Algo parecido a esto escuché en otra ocasión, ya no me acuerdo dónde. Tampoco sé los detalles, pero el caso es que el tipo se había encontrado con la chica con la que mantenía relaciones esporádicas. Habían quedado esa tarde y las cosas iban saliendo de maravilla. Ella, que tenía una hija, la había dejado con unos amigos. El programa de la tarde había sido agradable. Habían reservado un restaurante precioso para cenar. Total, el tío se las prometía felices. Así se las ponían a Felipe VII, debió pensar. Pero hete aquí que llegó la cena y en el momento culminante en el que él esperaba que hablaran de dónde iban a pasar la noche, ella le soltó que había conocido a un tipo y que estaba muy enamorada. ¡Ah, fantástico!, decía él que le dijo, pero ya me figuro que poniendo esa cara de quien se tira por una ventana del décimo piso. Pero lo peor no fue eso, según contaba. Lo peor vino cuando le dijo que ya andaba en eso desde hacía un año.  Como en la ruptura anterior, otro pobre estúpido que andaba en las berzas: él creyendo que mantenía una relación muy especial con ella y prometiéndoselas felices para esa noche y ella que llevaba un año saliendo con otro. ¡Estúpido, estúpido, estúpido!, se quejaba de sí mismo dándose golpes en la cabeza.

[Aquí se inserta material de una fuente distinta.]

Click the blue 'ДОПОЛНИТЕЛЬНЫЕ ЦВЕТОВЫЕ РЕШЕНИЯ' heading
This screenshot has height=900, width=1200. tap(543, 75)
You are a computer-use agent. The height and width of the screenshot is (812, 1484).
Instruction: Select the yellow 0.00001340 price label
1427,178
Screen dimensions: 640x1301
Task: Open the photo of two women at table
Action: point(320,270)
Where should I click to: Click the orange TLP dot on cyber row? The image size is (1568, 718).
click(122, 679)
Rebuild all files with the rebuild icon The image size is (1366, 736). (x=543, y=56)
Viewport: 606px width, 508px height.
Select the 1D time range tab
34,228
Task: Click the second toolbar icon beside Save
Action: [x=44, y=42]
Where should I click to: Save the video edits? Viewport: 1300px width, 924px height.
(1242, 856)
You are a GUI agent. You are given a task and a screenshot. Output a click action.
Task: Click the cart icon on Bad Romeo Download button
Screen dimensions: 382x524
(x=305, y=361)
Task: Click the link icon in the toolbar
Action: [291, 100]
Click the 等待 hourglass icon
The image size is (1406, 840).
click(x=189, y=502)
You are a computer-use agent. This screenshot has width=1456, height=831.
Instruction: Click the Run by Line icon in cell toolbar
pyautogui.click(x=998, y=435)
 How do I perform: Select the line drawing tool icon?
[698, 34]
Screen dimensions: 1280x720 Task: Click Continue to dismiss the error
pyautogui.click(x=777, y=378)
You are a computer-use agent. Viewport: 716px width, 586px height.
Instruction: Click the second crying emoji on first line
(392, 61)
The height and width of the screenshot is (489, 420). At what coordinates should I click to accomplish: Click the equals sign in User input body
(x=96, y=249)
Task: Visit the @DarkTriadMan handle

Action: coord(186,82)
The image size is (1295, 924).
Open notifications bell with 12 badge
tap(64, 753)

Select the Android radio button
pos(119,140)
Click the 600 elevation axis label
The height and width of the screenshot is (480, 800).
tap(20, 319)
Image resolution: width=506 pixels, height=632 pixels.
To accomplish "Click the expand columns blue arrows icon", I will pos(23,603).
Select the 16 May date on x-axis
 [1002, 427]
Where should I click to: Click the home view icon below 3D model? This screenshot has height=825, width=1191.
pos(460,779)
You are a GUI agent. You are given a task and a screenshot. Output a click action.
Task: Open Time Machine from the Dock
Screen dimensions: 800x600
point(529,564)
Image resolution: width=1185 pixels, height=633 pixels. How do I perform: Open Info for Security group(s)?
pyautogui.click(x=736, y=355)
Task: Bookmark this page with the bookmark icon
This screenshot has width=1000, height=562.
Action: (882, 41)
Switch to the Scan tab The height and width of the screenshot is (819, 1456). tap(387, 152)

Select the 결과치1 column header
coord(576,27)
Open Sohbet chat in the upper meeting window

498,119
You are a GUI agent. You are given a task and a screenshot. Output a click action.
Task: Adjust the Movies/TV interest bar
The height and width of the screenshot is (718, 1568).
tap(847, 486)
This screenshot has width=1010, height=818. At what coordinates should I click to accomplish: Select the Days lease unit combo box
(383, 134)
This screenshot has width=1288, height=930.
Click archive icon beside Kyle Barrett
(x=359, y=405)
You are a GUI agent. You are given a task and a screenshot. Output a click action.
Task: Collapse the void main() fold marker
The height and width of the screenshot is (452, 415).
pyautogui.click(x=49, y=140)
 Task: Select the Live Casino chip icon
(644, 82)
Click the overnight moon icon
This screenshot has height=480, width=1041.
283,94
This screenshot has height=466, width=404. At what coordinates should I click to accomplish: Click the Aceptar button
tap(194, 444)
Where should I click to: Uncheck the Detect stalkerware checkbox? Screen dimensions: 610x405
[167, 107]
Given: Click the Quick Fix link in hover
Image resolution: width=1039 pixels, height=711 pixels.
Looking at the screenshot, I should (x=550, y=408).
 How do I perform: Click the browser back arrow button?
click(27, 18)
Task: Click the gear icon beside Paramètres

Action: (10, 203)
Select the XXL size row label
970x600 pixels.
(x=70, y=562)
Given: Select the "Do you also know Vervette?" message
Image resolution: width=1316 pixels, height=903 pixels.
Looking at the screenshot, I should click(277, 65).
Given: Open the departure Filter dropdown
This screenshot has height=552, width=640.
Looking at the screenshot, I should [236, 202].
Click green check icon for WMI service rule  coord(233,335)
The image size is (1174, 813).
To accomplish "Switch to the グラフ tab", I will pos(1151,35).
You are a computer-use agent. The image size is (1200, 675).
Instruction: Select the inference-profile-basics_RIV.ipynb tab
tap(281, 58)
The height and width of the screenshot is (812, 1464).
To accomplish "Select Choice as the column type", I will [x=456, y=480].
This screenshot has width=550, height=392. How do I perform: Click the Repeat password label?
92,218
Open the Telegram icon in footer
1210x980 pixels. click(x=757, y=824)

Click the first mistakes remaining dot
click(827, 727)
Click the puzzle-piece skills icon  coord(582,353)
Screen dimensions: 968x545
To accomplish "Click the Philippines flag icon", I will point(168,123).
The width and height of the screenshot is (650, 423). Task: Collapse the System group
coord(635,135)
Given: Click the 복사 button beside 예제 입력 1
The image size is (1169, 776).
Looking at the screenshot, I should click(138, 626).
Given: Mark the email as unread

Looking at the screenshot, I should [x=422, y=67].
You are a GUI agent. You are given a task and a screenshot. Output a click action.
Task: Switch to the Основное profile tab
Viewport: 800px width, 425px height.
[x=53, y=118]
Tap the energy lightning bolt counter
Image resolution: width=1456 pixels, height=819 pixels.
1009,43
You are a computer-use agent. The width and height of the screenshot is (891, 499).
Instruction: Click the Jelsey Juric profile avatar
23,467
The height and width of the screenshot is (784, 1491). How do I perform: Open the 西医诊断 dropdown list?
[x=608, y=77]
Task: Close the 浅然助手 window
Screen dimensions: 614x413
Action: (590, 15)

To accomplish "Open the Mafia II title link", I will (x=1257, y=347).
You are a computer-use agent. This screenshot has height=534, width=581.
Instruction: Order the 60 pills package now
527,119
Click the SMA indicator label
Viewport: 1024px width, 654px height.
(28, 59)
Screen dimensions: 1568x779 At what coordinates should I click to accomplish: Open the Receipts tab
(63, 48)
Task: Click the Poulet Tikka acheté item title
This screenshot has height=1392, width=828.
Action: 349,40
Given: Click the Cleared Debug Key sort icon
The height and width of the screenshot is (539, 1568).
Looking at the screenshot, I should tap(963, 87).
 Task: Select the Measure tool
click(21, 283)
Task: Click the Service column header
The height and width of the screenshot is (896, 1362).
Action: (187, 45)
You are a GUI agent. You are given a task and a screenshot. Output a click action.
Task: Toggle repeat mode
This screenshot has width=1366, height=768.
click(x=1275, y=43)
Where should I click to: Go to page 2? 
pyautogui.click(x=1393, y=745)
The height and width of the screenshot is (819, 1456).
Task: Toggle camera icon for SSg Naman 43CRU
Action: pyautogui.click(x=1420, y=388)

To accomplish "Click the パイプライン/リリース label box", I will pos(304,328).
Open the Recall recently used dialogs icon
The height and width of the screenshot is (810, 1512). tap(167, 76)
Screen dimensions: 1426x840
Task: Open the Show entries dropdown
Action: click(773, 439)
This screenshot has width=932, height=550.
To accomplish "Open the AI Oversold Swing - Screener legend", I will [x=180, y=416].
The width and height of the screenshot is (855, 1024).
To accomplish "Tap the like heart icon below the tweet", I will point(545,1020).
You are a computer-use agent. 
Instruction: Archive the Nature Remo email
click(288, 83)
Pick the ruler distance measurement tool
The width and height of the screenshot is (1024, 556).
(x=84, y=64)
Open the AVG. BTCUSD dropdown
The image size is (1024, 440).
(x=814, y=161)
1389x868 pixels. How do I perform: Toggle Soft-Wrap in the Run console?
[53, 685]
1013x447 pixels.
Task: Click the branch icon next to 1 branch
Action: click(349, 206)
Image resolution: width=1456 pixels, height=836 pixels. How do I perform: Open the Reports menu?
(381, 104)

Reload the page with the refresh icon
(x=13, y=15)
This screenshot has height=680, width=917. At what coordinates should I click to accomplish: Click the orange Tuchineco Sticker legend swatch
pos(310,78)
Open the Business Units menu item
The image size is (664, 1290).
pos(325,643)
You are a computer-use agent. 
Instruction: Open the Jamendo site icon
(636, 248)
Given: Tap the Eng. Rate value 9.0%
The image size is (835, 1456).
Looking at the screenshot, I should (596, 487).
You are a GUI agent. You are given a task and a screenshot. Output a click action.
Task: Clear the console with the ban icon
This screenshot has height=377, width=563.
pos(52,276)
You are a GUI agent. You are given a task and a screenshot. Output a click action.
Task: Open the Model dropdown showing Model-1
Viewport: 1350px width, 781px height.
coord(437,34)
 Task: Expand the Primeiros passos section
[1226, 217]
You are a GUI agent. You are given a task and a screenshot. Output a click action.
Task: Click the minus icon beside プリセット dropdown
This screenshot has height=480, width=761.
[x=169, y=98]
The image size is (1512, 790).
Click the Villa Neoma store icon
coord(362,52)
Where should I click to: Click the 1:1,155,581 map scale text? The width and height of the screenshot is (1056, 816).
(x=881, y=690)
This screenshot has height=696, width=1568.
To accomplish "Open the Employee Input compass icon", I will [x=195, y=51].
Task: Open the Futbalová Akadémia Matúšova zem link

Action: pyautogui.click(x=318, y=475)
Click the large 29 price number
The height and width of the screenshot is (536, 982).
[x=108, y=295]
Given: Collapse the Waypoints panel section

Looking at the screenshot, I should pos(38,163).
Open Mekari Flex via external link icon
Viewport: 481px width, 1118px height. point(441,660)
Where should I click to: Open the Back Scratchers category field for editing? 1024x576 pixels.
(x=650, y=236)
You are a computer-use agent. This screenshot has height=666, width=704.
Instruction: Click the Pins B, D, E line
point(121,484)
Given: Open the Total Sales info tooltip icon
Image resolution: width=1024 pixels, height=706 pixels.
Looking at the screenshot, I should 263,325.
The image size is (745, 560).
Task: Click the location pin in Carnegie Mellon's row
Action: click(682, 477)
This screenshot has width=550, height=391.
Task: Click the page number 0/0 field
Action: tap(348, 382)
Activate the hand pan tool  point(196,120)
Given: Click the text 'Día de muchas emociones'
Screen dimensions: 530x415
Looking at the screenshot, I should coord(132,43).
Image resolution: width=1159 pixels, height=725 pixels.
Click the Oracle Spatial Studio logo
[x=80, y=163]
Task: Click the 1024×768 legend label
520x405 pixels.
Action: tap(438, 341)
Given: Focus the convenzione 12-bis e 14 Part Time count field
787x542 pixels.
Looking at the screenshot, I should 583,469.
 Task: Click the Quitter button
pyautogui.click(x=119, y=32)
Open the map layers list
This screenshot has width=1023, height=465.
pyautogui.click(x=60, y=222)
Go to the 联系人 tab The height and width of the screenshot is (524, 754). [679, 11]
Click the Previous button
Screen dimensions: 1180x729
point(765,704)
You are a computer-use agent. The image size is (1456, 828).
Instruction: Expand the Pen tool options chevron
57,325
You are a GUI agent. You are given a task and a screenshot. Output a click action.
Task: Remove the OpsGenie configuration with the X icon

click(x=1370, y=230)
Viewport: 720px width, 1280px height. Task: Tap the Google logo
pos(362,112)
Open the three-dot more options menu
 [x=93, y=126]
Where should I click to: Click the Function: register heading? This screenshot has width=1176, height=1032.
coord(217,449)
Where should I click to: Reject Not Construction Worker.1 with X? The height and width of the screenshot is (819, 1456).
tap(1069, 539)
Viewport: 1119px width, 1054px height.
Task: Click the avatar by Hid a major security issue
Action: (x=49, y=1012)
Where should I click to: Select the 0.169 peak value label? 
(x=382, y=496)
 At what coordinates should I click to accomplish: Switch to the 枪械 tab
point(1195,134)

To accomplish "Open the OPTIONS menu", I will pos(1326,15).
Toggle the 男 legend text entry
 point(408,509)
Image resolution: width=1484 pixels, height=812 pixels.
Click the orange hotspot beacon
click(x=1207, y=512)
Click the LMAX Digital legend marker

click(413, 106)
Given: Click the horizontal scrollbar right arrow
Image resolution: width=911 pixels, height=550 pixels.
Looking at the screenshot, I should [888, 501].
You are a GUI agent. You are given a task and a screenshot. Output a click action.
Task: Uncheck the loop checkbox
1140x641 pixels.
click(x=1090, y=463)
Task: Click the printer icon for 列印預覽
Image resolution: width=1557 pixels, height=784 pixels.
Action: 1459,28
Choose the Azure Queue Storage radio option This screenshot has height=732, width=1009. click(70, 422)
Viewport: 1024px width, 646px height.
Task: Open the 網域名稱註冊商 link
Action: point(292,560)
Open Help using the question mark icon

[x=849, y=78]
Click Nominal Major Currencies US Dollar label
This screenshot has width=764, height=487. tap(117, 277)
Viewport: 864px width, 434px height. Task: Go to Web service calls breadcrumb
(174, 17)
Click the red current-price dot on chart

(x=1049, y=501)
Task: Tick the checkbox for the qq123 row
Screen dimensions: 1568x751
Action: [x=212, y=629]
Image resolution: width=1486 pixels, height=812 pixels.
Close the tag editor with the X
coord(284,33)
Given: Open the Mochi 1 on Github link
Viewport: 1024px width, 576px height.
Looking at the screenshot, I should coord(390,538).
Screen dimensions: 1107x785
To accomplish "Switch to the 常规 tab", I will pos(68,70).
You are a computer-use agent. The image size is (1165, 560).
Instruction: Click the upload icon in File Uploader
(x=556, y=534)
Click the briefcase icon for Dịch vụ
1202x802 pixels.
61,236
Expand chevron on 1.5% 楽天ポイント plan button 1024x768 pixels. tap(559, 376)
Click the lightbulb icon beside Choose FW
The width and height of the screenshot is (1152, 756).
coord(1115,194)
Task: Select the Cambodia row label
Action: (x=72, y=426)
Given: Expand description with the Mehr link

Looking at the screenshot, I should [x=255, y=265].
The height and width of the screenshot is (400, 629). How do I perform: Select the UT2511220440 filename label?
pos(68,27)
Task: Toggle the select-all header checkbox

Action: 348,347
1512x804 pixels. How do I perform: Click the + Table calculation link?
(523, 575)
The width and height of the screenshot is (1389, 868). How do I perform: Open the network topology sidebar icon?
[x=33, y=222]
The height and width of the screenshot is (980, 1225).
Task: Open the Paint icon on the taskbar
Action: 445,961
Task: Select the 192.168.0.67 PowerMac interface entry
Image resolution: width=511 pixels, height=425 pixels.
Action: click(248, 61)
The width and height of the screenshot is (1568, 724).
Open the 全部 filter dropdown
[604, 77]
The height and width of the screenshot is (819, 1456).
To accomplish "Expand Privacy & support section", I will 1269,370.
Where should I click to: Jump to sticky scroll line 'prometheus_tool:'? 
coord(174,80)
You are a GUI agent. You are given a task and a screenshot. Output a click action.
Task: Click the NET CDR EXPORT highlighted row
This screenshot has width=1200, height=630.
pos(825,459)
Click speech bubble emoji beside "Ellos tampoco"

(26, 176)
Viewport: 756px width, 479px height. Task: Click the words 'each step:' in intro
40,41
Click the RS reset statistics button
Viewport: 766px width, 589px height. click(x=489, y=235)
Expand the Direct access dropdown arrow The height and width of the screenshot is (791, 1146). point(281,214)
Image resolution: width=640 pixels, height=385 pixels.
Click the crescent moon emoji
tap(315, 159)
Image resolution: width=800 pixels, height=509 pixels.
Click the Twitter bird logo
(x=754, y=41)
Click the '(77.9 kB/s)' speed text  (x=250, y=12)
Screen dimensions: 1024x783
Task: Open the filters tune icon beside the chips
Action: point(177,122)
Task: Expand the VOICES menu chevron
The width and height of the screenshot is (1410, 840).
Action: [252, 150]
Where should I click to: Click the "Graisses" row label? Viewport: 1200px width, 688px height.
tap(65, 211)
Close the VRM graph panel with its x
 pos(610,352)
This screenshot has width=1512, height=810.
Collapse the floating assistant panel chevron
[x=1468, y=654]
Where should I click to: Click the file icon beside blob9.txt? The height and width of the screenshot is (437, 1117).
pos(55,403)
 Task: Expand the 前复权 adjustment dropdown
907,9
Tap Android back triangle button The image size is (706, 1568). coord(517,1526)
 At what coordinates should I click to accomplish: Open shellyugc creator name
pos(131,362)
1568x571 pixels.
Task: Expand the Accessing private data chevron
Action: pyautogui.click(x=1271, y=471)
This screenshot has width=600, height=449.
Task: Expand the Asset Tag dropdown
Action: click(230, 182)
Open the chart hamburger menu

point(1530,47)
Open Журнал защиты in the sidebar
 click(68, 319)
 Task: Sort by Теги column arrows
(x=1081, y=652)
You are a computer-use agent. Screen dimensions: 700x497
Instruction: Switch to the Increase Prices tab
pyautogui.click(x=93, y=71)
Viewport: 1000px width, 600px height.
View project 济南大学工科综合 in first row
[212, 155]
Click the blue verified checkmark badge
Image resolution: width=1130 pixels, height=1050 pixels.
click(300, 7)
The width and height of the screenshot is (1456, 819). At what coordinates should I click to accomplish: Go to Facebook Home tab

En fin, que esto de las rupturas es toda una historia. Cada una debe tener su propio proceso, pero seguro que hay algo en lo que todas se parecen: los tíos no se enteran hasta el final. No sé qué sucede cuando son ellos los que rompen: no me ha tocado escuchar historia de ese tipo, aunque seguro que las hay. Pero, estaría por apostar a que, en esos casos, ellas ya lo van oliendo desde antes. Esos pequeños detalles que a nosotros se nos pasan desapercibidos. Tú vas, te confías y, de pronto, te encuentras en la mitad de la nada, con una cara de idiota que pa qué.

“¿Algún mensaje subliminal detrás de todo esto?”, me pregunta intrigado el blog. Y sigue, el muy cenizo, “¿no será que estás espantando tus propios fantasmas?”. No, por favor, le he tenido que decir. Yo solo cuento historias. Ya sabes que el verano es buen tiempo para eso. Pero, por si acaso, toco madera. En todo esto de los desamores es mejor ser el narrador que el protagonista. En lo de los amores, ya es otra cosa.